2016 waren in der Endphase des US-Wahlkampfs die 20 erfolgreichsten Falschmeldungen in den sozialen Netzwerken öfter geteilt, gelikt und kommentiert worden als die 20 erfolgreichsten Berichte seriöser Medien. Was passiert mit einer Gesellschaft, die Fakten nicht mehr akzeptiert oder für sich umdeutet? Was, wenn die Wahrheit zwischen »alternativen« und echten Tatsachen verloren geht? Auch diesen Fragen geht die Ausstellung nach, in dem sie Behauptungen, Gerüchten und Falschmeldungen Fakten, gesicherte Quellen und entsprechende Exponate gegenüberstellt. Waren die Terroranschläge vom 11. September 2001 nur inszeniert worden, vom israelischen Geheimdienst oder der US-Regierung selbst, um Feindbilder zu schüren? Geradezu lakonisch wirkt da einer der verkohlten Aufzugmotoren, die man im zerstörten World Trade Center geborgen und nun nach Dalheim gebracht hat.

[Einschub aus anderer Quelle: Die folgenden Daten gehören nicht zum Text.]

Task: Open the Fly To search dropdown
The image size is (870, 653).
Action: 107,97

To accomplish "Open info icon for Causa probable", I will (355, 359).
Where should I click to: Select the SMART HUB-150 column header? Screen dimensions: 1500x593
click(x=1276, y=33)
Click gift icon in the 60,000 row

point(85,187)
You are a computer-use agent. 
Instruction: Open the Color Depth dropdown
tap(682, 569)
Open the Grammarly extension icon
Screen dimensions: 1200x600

Fand die Mondlandung 1969 womöglich gar nicht wirklich, sondern in einem Filmstudio statt? Auch er könne nicht belegen, dass die Amerikaner die ersten auf dem Mond gewesen sein, soll der italienische Schriftsteller und Philosoph Umberto Eco auf diese Frage geantwortet haben. Aber dass die Russen nicht versucht hätten, das Gegenteil zu behaupten, könne wiederum eine Art Beweis »ex negativo« für den Erfolg der US-Raumfahrt sein. Sicher ist, dass sich die Besucher in Dalheim davon selbst ein Bild machen können: Eine entsprechende Mondkulisse steht für Selfies bereit.